Dr. Edward Chang, chairman of neurological surgery at the University of California, San Francisco, said that his research team “just didn’t know if it would ever really wake up in order for him to speak again.”


However, the researchers soon found out that Pancho’s brain was indeed still awake. In 50 sessions over the course of approximately a year and a half, the scientists asked Pancho to read out loud from a list of 50 common words. He also tried using the 50 words in 50 different sentences. In the 9,000 times Pancho tried to say single words, the algorithm had nearly a 50% accuracy rate. When he tried speaking in sentences, the algorithm used a language-prediction system similar to autocorrect, accurately recognizing individual words nearly 75% of the time, and perfectly decoding entire sentences more than 50% of the time.

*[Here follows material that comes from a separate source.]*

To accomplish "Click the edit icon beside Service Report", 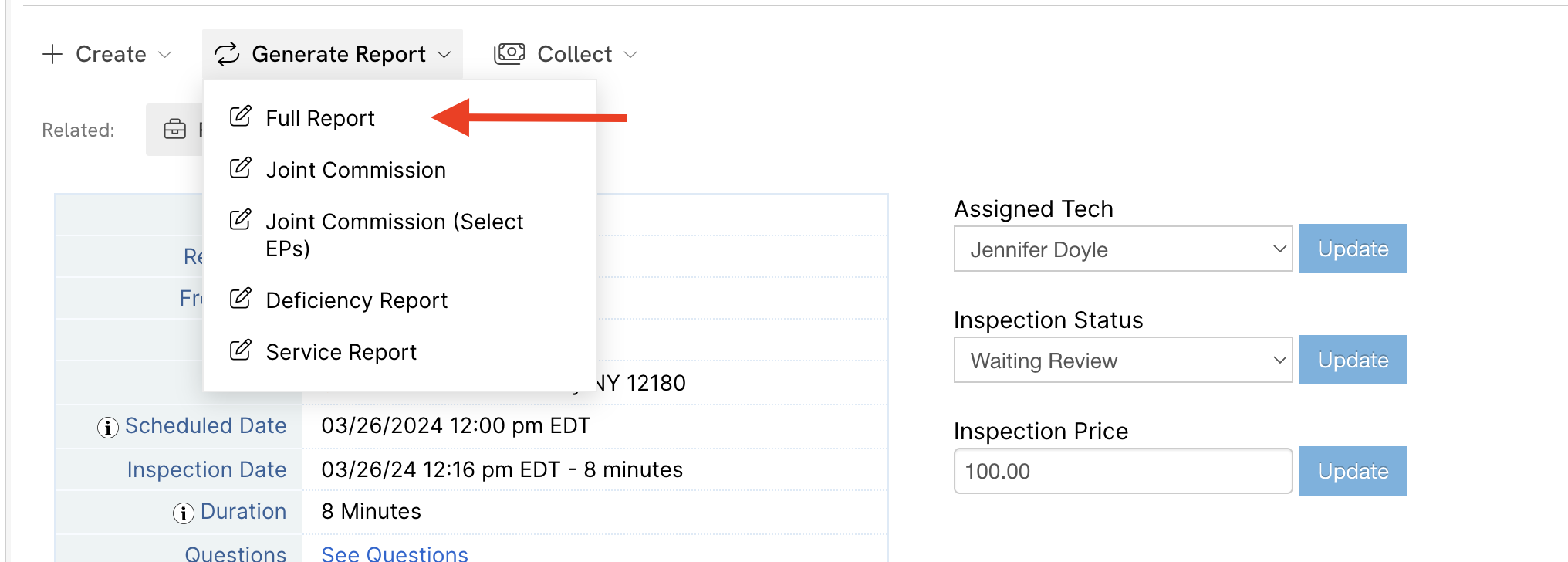I will (x=240, y=350).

The speech recognition algorithm is still undergoing improvements, particularly as it has difficulties when Pancho laughs, yawns, or gets distracted. Also, the algorithm sometimes confuses words with similar sounds. Dr. Chang acknowledges, “we’ve got some things to work on because we obviously want [the algorithms] to work all the time.” However, accuracy has been steadily improving during sessions as the algorithms--and Pancho’s brain--learn and change together.


Previously, Pancho communicated for years by using a pointer attached to a baseball cap to spell words on a computer, a slow and arduous method that allowed him to type only about five correct words per minute by moving his head to hit the keys one at a time. He received a head-controlled mouse last year, and, though it is an improvement from the pointer, it is not nearly as fast as the brain implant, which allows him to communicate at 15-18 words per minute. Dr. Chang said that faster decoding is possible, but it is unclear if speech neuroprosthesis will ever be able to reach the typical conversational speed of 150 words per minute. Speed is one of the main reasons that Chang’s project focuses on speaking instead of typing or writing: “it’s the most natural way for people to communicate.”


“Not to be able to communicate with anyone, to have a normal conversation and express yourself in any way, it’s devastating, very hard to live with,” Pancho emailed the Times. Later, during a session with the electrodes, he said that speech neuroprosthetics were “very much like getting a second chance to talk again.”


The team hopes to engineer more sensitive electrode implants and make their project wireless. Dr. Fried-Oken adds that as more individuals participate in studies with neuroprostheses, scientists might find variations based on the individual condition of the patient. As Dr. Moses said, Pancho “is truly a pioneer.”